=== Texto selecionado ===

BRASÍLIA

O instrutor de voo Marco Archer Cardoso Moreira, de 53 anos, foi executado na Indonésia às 15h31m de ontem - pelo horário de Brasília - depois de o presidente do país, Joko Widodo, rejeitar o pedido de clemência feito pela presidente Dilma Rousseff no dia anterior. Com o fuzilamento do brasileiro condenado por tráfico de drogas, o primeiro a cumprir pena de morte em território estrangeiro, o governo Dilma já começou a estudar retaliações concretas à Indonésia. A presidente convocou o embaixador do Brasil no país asiático, Paulo Alberto da Silveira Soares, para consultas em Brasília. No fim da tarde, o Itamaraty convocou o embaixador da Indonésia.

O Palácio do Planalto divulgou uma nota de Dilma nos minutos seguintes à execução, em que a presidente se disse "consternada e indignada" com o fuzilamento do brasileiro. Na nota, Dilma afirma que "o recurso à pena de morte, que a sociedade mundial crescentemente condena, afeta gravemente as relações entre nossos países". Às 17 horas, o Itamaraty entregou ao embaixador da Indonésia no Brasil, Toto Riyanto, uma nota de repúdio pela execução do brasileiro e por terem sido ignorados os pedidos de clemência e os apelos feitos pelo governo brasileiro. O secretário-geral do Itamaraty, Sérgio Danese, foi quem entregou a carta ao representante indonésio. Danese disse que Riyanto não fez qualquer comentário sobre o assunto, tendo apenas recebido o comunicado e se retirado.

"O Ministério, em nome do governo brasileiro, manifesta à embaixada a sua profunda inconformidade com a execução do cidadão brasileiro e com o fato de que gestões do mais alto nível e apelos presidenciais à clemência em favor do condenado tenham sido ignorados pelas autoridades indonésias", diz trecho da nota.

"Cria uma animosidade", diz chanceler

O ministro das Relações Exteriores, Mauro Vieira, disse que informou pessoalmente a presidente Dilma a confirmação da execução de Archer. Vieira afirmou que a medida adotada pela Indonésia cria uma animosidade na relação entre os dois países.

- Cria uma sombra de dúvida, cria uma animosidade, uma dificuldade na relação bilateral. O Brasil tem princípios que lhe são caros - afirmou, sem esclarecer que outras medidas o governo brasileiro pode adotar.

Ontem, a ministra da Secretaria de Direitos Humanos, Ideli Salvatti, deixou claro que o governo brasileiro já discute retaliações ao governo indonésio. Segundo ela, a retaliação já havia sido expressa de forma indireta por Dilma a Widodo, no telefonema da sexta-feira. Ideli acompanhou a ligação em que a presidente pediu por clemência. A ministra disse que Dilma aguardava apenas o retorno do ministro Mauro Vieira, que estava nos Estados Unidos, para detalhar as medidas da retaliação.

- A presidente fez apelo como mãe e já deu a entender na conversa que as relações entre os dois países não ficarão iguais com esse episódio - disse Ideli.

=== Registros fornecidos ===

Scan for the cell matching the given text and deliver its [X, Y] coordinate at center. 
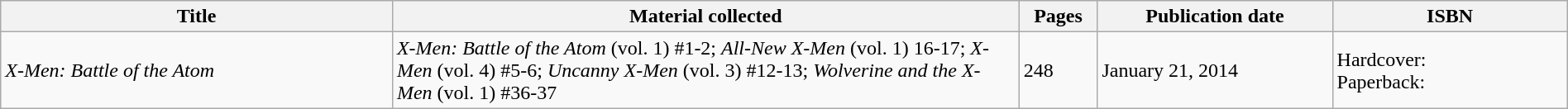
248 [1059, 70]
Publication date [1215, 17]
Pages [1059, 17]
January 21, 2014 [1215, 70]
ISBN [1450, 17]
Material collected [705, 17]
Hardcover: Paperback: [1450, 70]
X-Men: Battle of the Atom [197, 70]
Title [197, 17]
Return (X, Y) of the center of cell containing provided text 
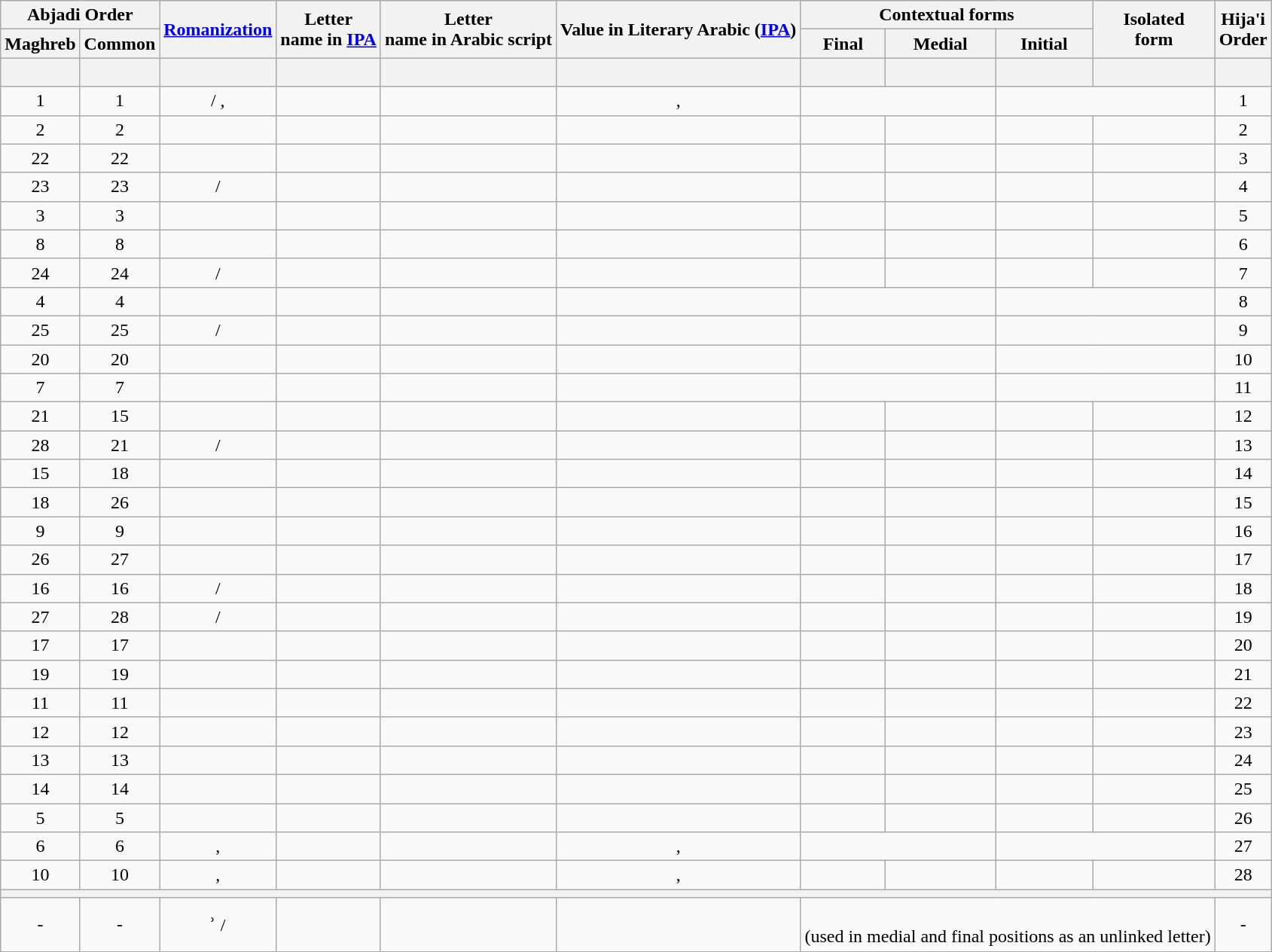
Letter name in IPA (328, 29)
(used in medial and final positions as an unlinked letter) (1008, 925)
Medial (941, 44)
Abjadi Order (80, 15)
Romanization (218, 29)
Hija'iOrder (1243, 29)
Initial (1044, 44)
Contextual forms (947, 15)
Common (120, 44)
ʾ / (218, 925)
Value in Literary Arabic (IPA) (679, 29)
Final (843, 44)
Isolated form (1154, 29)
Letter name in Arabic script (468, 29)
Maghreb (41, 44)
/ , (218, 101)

===

> _Exercícios propostos_
- a) Reproduza fielmente o trecho da reportagem sobre a execução de Marco Archer que vai de "- Cria uma sombra" a "- disse Ideli.".
- b) Dê continuidade à reportagem sobre a execução de Marco Archer, começando logo após a última frase apresentada.

> _Respostas por tarefa_
- a)
- Cria uma sombra de dúvida, cria uma animosidade, uma dificuldade na relação bilateral. O Brasil tem princípios que lhe são caros - afirmou, sem esclarecer que outras medidas o governo brasileiro pode adotar.

Ontem, a ministra da Secretaria de Direitos Humanos, Ideli Salvatti, deixou claro que o governo brasileiro já discute retaliações ao governo indonésio. Segundo ela, a retaliação já havia sido expressa de forma indireta por Dilma a Widodo, no telefonema da sexta-feira. Ideli acompanhou a ligação em que a presidente pediu por clemência. A ministra disse que Dilma aguardava apenas o retorno do ministro Mauro Vieira, que estava nos Estados Unidos, para detalhar as medidas da retaliação.

- A presidente fez apelo como mãe e já deu a entender na conversa que as relações entre os dois países não ficarão iguais com esse episódio - disse Ideli.

- b)
A convocação do embaixador brasileiro, no entanto, já significa um movimento diplomático do governo de descontentamento. Na nota do Planalto, foi reiterada o conhecimento da gravidade do crime cometido por Archer, de tráfico de drogas, mas a presidente afirmou que a decisão da Indonésia afeta as relações entre os dois países.

Ideli, por sua vez, considerou "política" a execução do instrutor de voo:

- Ele estava condenado à morte esse tempo todo, mas o presidente anterior da Indonésia deixou isso quieto. A decisão da execução (na gestão do atual presidente), de não acatar o pedido de clemência, foi também uma decisão política. Essa questão (do rigoroso combate ao tráfico de drogas) foi levada para a campanha dele. O brasileiro já estava condenado há muito tempo.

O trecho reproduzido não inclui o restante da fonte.